Na piscina, entra noutra dimensão, e por isso não gosta que lhe falem. Está tudo azul, chão, azulejos, tecto e os óculos novos não lhe deixam margem vazia. Fica tudo azul. Mais parece uma versão rudimentar do filme do "Azul" de Krysztof Kieslowski. No outro dia, um dos professores esperou-a à porta. Tinha muitos dentes, dentes muito brancos. Pediu-lhe desculpa e avançou para a pergunta. Queria saber onde ela tinha aprendido a nadar. E Rita gaguejou. Apesar de estar fora da piscina, ainda estava na zona azul. Pensava. Podia ver-se no balão à banda desenhada que pairava sobre a sua cabeça. Respondeu, com a voz a meio gás: “Não tive professor e nado mal crawl”. Ele disse-lhe: “És muito elegante a nadar”. A essa Rita não devolveu resposta. Fez-lhe um adeus tímido e foi-se embora. Dias mais tarde, quando contou o episódio à Júlia, foi bombardeada com perguntas. “Mas era giro?”, “Parecia interessante?”. Depois do inquérito feito a preceito por Júlia, Rita concluiu que ele tinha bom ar, era alto, etc, etc, etc. “Então, não te atraem os africanos?”. “Pelo contrário, acho-os muito bonitos". "Então?". "Simplesmente, não gosto que se metam comigo na piscina.

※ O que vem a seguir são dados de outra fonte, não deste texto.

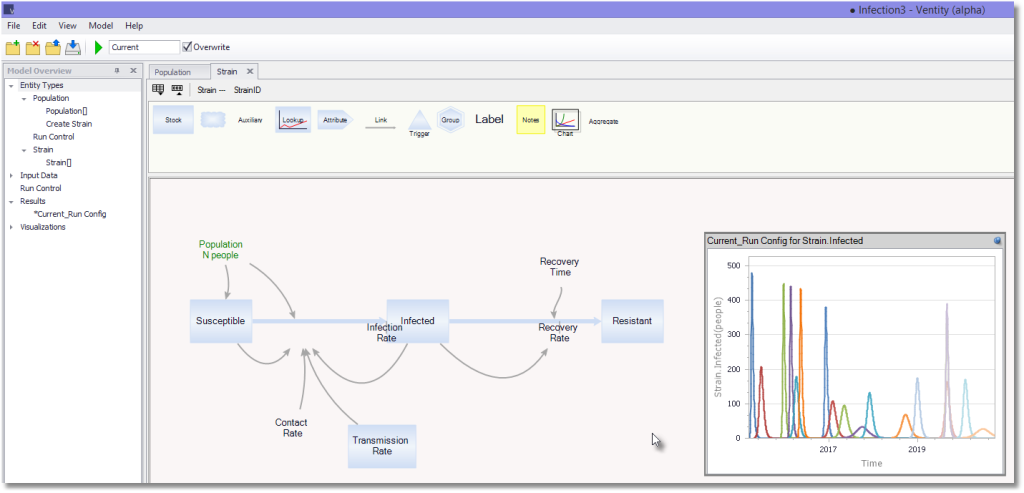Select the Chart tool icon
This screenshot has width=1024, height=493.
[x=566, y=120]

É a minha missa".

sexta-feira, 4 de março de 2011

manhãs

-porque é que eu gosto do quotidiano?
- porque ele é a nossa vida, com as meias quase a romper, a vontade de sair de casa para apanhar ar, a louça por lavar.
- mas é o extraordinário nele que faz sentirmo-nos elevados?
- depende de cada um. Nunca defendi essa ideia de felicidade. Isso são ânimos raros: do amor, da família, das férias. Para mim, a felicidade está numa manhã sem ruídos agudos, apenas sons graves, quase abafados.
- já foste ao otorrino?
- sim, fui. Estava um bocado surda, tinhas razão!
- hehe, vês. Daí o silêncio que dizias ouvir nas manhãs.
- pois é, não é tanto assim. Vou ter de acordar mais cedo.

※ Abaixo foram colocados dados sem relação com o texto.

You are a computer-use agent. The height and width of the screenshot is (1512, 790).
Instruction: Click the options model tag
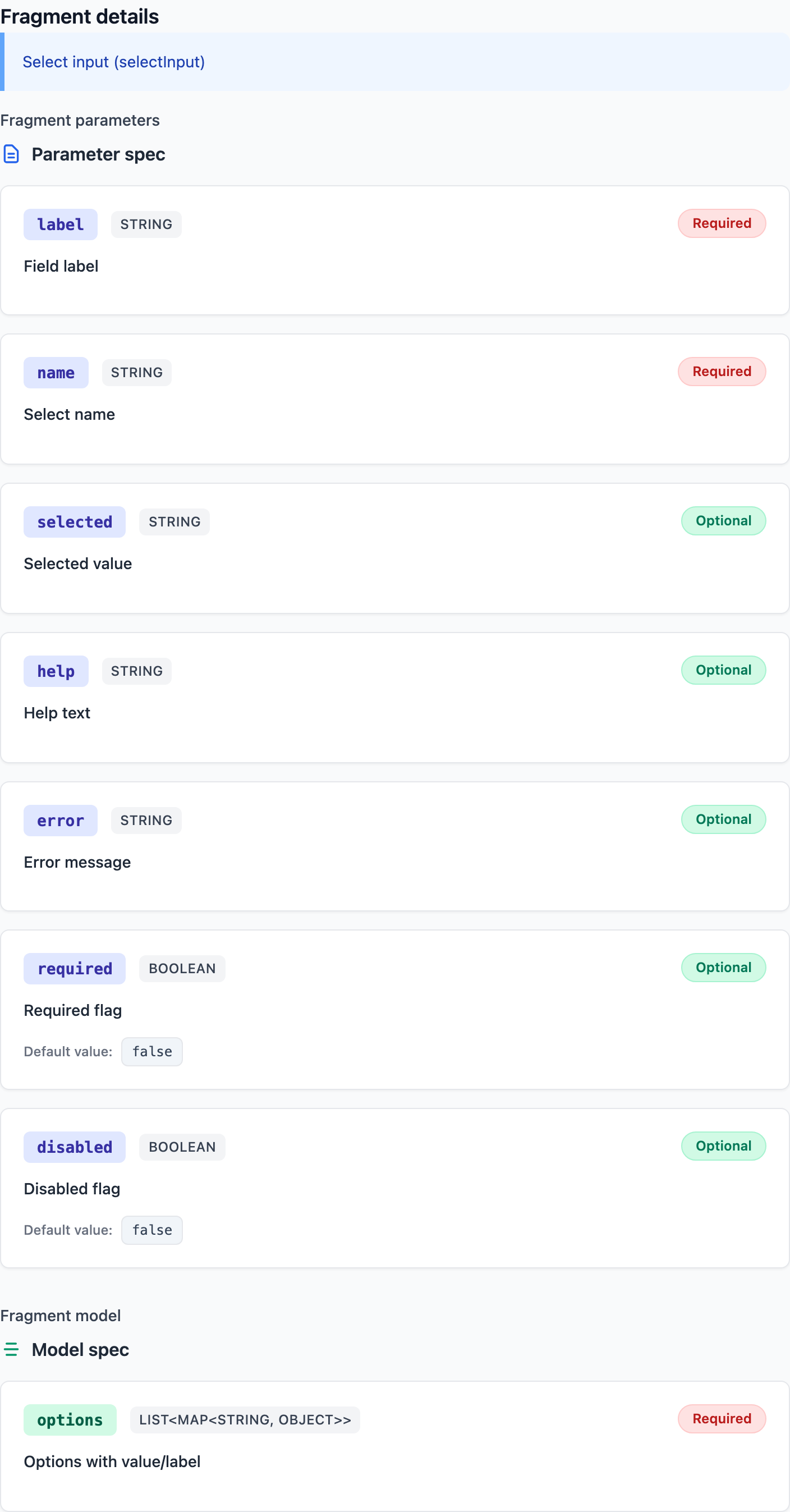[70, 1420]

terça-feira, 22 de fevereiro de 2011

Chá quente

Rita gosta devagarinho. Vai gostando aos poucos. Disse que era mais ou menos o procedimento de beber um chá. Começa por encostar os lábios e se estiver quente, a escaldar, espera um pouco, para que arrefeça. Sopra e aproveita para aquecer as mãos na chávena de novo. E bebe mais um golo. Um atrás do outro. Vai saboreando. Se gosta, bebe ainda mais pausadamente para que o chá dure e não acabe logo. Nem sempre o ritual corre bem, chegou a queimar a língua pelo meio por se precipitar. No outro dia, entrou-lhe pela porta da padaria portuguesa um amor antigo e tornou-se desastrada em segundos. Entornou o chá. Salpicou a mesa e o vestido novo. Teve a empregada de vir do balcão com um pano absorvente. "Está bem assim?", perguntou-lhe, por fim. Rita disse-lhe que sim, embora a resposta correcta fosse: "Nem por isso". Pediu outro chá.


segunda-feira, 21 de fevereiro de 2011

Frio

Só me sinto despida quando falo de certas coisas

domingo, 20 de fevereiro de 2011

Foi esta a ordem

Primeiro: brincaram. Segundo, reencontraram-se graças ao Facebook. Terceiro, começaram a trocar mensagens uma vez por semana, duas vezes por semana, três vezes por semana. Seguiu-se o gtalk e o contacto diário. E encontraram-se. Do café, passou a um jantar. E aí entrou pelo meio o telefonema. Ele falou-lhe da falta de jeito para falar ao telefone e foi adiando esse passo. Dizia que era demasiado despachado, que todos o acusavam de secar conversas. Por isso, combinaram fazê-lo com hora marcada. Foi sentadinha no seu banco preferido do jardim Fernando Pessa, ao pé do Forum Lisboa, que atendeu. Era manhã. Não havia ninguém por perto. Falaram. A voz dele soava-lhe outra mas para melhor. Vinha de dentro. E foi aí que ela se deixou levar. Um dia, ele recordou. "O nosso melhor era ao telefone!"